TASK TO COMPLETE. Once the line with "Instruction: Click the Chat" is found in the entries below, print it and each following line exactly, stopping after the line with "Task: Click the 10,000"; print nothing else.

GIVEN ENTRIES.
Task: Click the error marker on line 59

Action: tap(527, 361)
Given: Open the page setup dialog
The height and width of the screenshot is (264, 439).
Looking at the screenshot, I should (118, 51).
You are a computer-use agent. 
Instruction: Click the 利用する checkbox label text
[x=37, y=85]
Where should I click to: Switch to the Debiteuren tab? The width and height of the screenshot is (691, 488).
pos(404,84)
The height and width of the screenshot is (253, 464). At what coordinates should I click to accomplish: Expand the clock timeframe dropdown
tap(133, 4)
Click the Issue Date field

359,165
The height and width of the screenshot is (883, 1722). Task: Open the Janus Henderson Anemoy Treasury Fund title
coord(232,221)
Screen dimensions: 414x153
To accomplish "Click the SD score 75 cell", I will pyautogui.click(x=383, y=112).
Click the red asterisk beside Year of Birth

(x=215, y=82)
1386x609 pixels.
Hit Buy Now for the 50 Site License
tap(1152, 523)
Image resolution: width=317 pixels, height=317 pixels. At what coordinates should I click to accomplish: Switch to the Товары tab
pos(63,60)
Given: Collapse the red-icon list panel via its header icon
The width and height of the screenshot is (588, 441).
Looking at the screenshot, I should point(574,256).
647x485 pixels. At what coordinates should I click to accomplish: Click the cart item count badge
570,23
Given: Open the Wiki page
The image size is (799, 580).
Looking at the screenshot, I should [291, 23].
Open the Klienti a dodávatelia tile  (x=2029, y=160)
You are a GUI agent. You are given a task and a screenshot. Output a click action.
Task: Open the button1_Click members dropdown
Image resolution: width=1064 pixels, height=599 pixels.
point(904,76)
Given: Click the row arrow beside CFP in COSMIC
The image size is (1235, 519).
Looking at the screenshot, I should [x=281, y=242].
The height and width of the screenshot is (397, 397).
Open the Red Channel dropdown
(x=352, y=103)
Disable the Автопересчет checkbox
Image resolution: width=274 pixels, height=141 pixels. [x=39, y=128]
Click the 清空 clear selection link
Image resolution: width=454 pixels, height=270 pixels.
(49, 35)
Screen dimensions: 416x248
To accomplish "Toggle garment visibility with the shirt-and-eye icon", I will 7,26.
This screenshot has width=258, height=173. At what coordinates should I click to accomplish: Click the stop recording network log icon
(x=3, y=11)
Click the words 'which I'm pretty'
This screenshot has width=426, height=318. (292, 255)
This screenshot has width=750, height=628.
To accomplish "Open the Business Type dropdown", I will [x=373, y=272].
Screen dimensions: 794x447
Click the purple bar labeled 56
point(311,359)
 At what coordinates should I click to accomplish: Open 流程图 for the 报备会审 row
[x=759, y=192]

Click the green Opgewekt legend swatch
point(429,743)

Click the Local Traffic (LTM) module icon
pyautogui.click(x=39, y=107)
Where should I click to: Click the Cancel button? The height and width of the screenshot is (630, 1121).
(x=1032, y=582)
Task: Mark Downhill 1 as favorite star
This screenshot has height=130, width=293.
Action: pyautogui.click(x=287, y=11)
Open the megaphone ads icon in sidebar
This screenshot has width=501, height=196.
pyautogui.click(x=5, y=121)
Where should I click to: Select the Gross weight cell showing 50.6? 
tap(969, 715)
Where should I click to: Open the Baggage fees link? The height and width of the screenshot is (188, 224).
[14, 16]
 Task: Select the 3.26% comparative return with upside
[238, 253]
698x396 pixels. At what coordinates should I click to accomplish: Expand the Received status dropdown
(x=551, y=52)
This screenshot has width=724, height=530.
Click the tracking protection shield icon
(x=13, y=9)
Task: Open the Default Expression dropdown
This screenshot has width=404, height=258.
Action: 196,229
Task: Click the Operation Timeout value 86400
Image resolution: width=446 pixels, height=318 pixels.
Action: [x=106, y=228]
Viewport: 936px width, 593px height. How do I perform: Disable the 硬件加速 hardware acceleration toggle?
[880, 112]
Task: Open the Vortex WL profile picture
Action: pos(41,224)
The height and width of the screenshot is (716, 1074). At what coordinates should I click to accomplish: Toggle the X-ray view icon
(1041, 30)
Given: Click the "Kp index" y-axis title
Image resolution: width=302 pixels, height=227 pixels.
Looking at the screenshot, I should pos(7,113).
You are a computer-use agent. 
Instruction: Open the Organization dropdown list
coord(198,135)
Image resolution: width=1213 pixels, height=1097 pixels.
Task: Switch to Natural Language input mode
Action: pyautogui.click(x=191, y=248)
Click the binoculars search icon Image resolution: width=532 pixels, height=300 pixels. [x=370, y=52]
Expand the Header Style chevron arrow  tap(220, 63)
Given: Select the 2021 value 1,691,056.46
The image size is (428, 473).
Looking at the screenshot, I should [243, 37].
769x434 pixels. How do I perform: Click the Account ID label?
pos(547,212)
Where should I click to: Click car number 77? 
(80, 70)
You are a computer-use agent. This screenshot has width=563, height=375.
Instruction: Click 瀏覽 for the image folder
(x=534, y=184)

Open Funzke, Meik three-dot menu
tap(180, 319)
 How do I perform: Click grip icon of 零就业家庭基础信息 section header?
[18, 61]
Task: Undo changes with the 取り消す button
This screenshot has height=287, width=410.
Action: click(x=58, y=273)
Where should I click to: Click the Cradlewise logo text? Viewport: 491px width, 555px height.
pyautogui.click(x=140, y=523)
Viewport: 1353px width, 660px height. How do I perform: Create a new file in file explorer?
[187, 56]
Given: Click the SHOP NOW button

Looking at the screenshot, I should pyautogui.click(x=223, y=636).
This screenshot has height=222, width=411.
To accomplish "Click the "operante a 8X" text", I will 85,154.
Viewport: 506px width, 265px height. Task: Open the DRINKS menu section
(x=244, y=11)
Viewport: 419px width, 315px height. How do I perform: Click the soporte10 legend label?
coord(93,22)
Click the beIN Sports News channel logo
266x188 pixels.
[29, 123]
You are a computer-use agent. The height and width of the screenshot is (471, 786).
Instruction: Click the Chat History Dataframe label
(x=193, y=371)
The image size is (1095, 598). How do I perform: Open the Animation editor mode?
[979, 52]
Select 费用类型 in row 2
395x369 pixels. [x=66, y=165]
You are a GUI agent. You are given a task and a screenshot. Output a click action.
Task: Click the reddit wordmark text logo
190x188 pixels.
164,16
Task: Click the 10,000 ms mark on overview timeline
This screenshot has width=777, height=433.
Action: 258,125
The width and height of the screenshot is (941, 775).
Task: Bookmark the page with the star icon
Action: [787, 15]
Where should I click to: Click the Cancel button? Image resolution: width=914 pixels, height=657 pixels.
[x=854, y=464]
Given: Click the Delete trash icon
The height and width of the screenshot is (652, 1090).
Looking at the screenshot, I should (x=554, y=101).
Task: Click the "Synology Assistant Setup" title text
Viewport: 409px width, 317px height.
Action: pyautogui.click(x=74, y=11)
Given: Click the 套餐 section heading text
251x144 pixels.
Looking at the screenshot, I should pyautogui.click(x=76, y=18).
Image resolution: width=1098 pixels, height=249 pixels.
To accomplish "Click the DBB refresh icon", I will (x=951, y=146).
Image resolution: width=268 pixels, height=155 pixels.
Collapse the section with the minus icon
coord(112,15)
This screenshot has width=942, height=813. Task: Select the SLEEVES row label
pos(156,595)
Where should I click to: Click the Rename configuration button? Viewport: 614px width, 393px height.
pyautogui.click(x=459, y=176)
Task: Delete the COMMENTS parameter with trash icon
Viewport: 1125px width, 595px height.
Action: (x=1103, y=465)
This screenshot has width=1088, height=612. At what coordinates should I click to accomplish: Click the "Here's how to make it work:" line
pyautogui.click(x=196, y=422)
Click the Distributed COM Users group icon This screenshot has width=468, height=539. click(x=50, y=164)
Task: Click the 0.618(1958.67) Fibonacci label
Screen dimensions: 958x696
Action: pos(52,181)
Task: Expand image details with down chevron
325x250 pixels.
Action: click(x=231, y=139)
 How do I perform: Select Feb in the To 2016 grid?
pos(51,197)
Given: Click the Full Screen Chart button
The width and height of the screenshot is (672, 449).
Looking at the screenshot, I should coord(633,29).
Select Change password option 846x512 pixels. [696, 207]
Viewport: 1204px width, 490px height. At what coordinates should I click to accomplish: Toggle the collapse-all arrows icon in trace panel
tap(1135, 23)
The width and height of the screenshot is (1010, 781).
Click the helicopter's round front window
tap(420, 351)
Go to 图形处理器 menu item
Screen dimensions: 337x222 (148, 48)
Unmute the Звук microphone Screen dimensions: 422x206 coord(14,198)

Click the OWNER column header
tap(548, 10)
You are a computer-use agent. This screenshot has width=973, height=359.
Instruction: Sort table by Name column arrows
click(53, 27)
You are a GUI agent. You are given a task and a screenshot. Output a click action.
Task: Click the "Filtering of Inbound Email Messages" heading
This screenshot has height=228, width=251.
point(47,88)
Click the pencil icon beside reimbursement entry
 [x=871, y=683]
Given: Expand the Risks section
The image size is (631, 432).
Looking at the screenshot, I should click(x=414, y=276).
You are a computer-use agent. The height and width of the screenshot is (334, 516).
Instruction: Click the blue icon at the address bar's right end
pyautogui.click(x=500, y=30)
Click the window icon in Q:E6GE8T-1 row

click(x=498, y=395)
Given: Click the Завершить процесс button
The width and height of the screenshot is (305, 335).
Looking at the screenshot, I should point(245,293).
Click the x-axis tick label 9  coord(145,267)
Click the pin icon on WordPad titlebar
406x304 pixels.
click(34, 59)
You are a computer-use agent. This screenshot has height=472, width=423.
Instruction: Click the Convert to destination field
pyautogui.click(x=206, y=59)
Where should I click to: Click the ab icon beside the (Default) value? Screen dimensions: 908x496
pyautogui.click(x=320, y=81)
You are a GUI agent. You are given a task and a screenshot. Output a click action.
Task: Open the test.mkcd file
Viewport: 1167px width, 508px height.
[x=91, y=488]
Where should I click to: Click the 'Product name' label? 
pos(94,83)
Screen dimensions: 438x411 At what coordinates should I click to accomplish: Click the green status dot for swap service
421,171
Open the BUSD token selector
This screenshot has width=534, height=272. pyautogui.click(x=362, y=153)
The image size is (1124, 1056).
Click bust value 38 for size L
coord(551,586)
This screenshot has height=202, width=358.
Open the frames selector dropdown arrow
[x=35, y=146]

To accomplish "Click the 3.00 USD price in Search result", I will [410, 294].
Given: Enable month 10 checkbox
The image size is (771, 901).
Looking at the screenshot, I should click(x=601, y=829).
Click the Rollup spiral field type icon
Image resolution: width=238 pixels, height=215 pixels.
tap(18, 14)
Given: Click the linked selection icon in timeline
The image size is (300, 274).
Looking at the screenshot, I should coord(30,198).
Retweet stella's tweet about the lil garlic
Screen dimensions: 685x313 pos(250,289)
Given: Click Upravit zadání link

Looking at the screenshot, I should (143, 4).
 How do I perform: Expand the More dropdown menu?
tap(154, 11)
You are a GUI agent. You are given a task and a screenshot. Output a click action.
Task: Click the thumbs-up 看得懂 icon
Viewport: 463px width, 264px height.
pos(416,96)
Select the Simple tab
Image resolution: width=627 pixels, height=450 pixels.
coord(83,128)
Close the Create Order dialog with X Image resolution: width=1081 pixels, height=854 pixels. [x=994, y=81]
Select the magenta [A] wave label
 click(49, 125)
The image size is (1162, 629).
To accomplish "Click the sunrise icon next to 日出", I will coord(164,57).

RESULT.
Instruction: Click the Chat History Dataframe label
(x=193, y=371)
The image size is (1095, 598). How do I perform: Open the Animation editor mode?
[979, 52]
Select 费用类型 in row 2
395x369 pixels. [x=66, y=165]
You are a GUI agent. You are given a task and a screenshot. Output a click action.
Task: Click the reddit wordmark text logo
190x188 pixels.
164,16
Task: Click the 10,000 ms mark on overview timeline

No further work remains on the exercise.